Sunday, November 14, 2004

Chapter 4: The Wrong Way to Use the IRON MASK Mode (Update 8-03-2005)

As we tweak our explorers even more, let us address something that is possibly taking depth away from us.

IRON MASK is a very useful tool. However, there is a tendency for people to abuse it thinking that they are solving one problem but actually creating another.

The problem I am talking about is the tendency for people to eliminate the drumming (in FERROUS, pinging in CONDUCT) of signals that I have previously discussed by mixing in IRON MASK discrimination.

Unless somebody turned over a bucket of nails at the site your hunting, that constant drumming in your ears is actually soil mineralization and you are hunting way too HOT on the sensitivity. Users of the Explorer have a tendency to hunt with sensitivity too high as this amazing machine can still deliver despite the HOT settings.

The Explorer is an automatic ground balancing metal detector.
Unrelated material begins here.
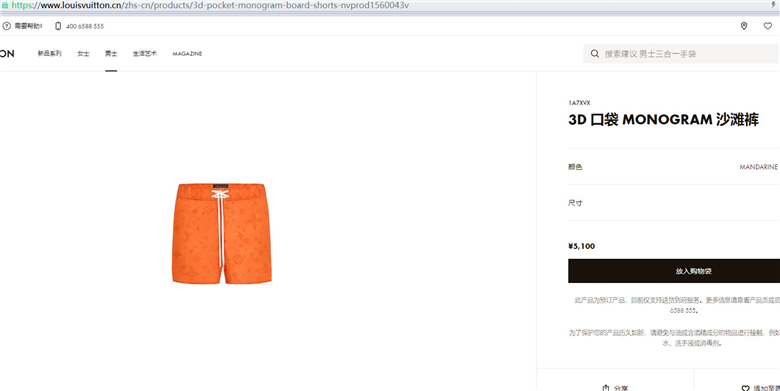Screen dimensions: 780x391
Task: Click the search magnifier icon
Action: [x=594, y=54]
Set the sensitivity too high and the ground balancing software stops discriminating some of the soil mineralization and starts identifying them as targets. Soil mineralization being iron oxides and such, it will sound off as low tones in FERROUS and high tones in CONDUCT. These are commonly called false signals or falsing. At this juncture, some users mix in IRON MASK slowly to discriminate out the signals coming in from soil mineralization. It will work but you are loosing on two fronts here:

First, you are not hearing the nulls and the falsing anymore and are therefore not able to properly set your sensitivity for maximum depth and smoothness of operation. Take note that HOT sensitivity settings can cause greater target averaging effects which makes it more likely that a deep target will land in a different place on the SMART FIND screen or give off altered DIGITAL ID readings which can land it in the iron masked area.

Second, you are discriminating the good with the bad. IRON MASK is similar to the old discrimination knob of detectors from yore with one major difference. It adjusts on the FERROUS scale instead of the CONDUCT. Why is this important? Because when that 12 inch deep 250 year old large cent is averaged and lands on the left side of the screen which IRON MASK has blacked out, that large cent wont be yours.
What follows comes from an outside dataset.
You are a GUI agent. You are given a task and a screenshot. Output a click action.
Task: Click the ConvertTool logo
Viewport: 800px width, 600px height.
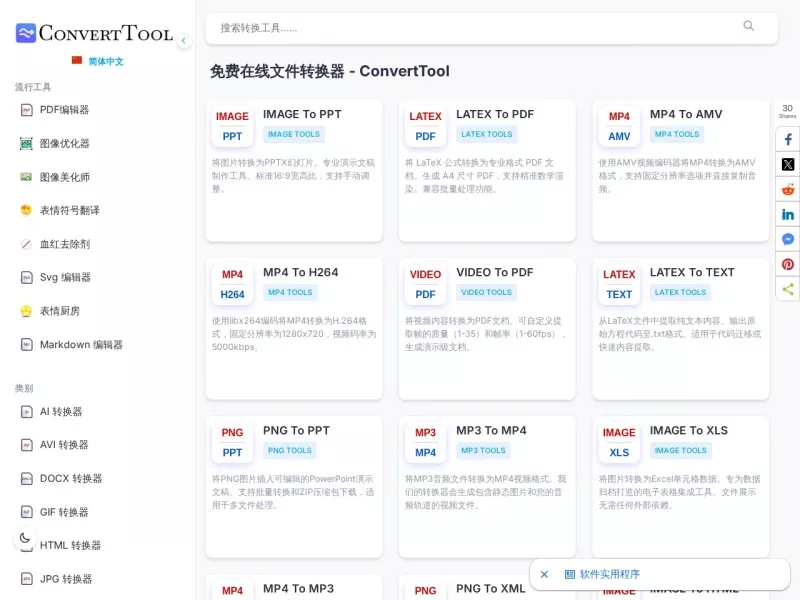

Furthermore, all discrimination reduces depth and using discrimination unnecessarily is a waste of your detector's most valuable resource.

Having a detector that provides so much information about its target makes a strong case for reducing or completely abandoning discrimination. All discrimination reduces depth by some measure. If you want every fraction of an inch that your detector is capable off, you must use the least amount of discrimination necessary.
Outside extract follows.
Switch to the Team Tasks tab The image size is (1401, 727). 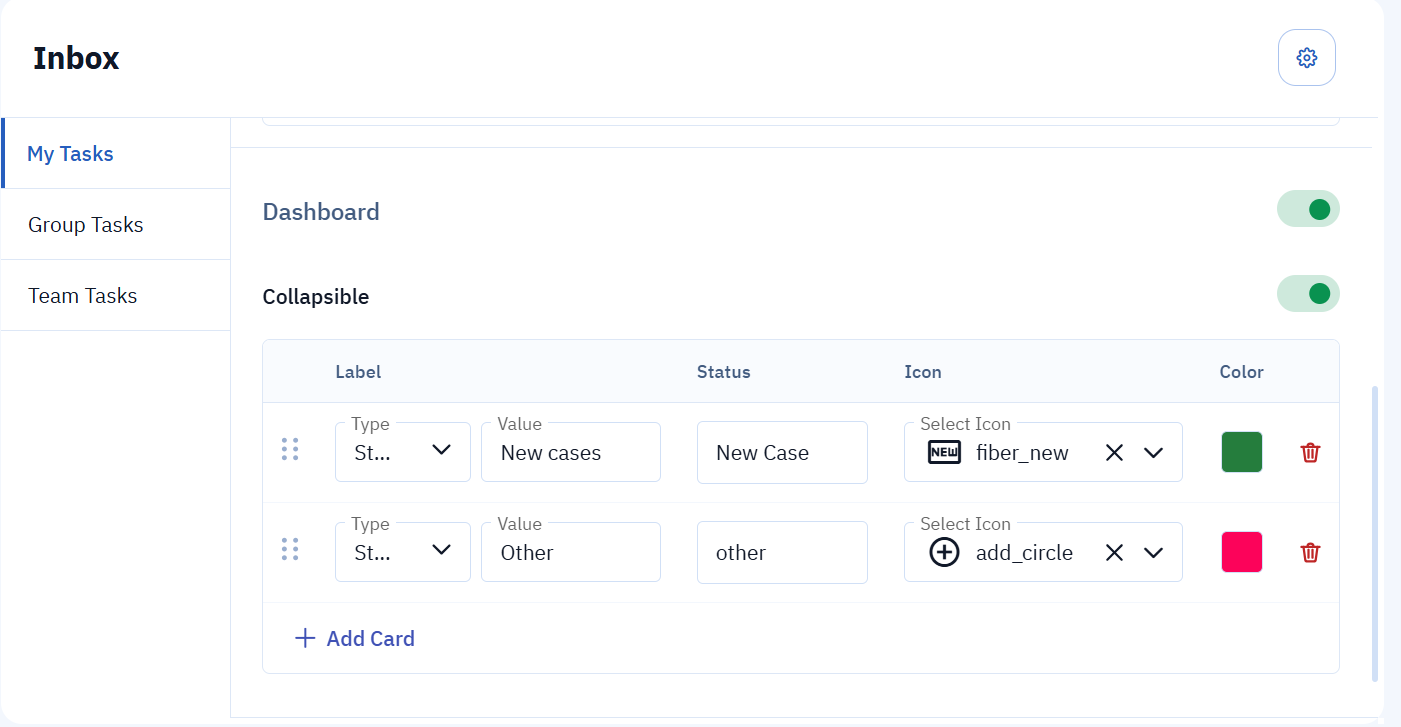[83, 296]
In years gone by, discrimination's main purpose was to avoid digging junk. If the detector is able to let you know its junk, don’t dig it. The ability of the explorer to run in FERROUS tones makes this way of hunting even more viable as it allows you to avoid most of those pesky rusted nails that try to pass themselves off as silver under CONDUCT. The exception to the rule would be if somebody did turnover a bucket of nails on your site :)

I suspect that my opinions on IRON MASK will be a bit controversial. It is a fact that the Minelab Explorer will hunt effectively even with different settings and people will find great stuff using their own techniques. I qualify that the opinions stated here are my own. They were largely formed by reading books like “Taking a closer look at metal detector discrimination” by Robert C. Brocket and reading stuff on the net.

In summary, set the sensitivity right and don’t use IRON MASK as a crutch to create stability.

ADDENDUM: Pre-programmed discrimination patterns as well as LEARNED patterns can have the same effect as IRON MASK in blotting out signs of a hot SENS setting. I emphasize, it "CAN" but will not always do. It all depends what section of the DISC screen is blacked out.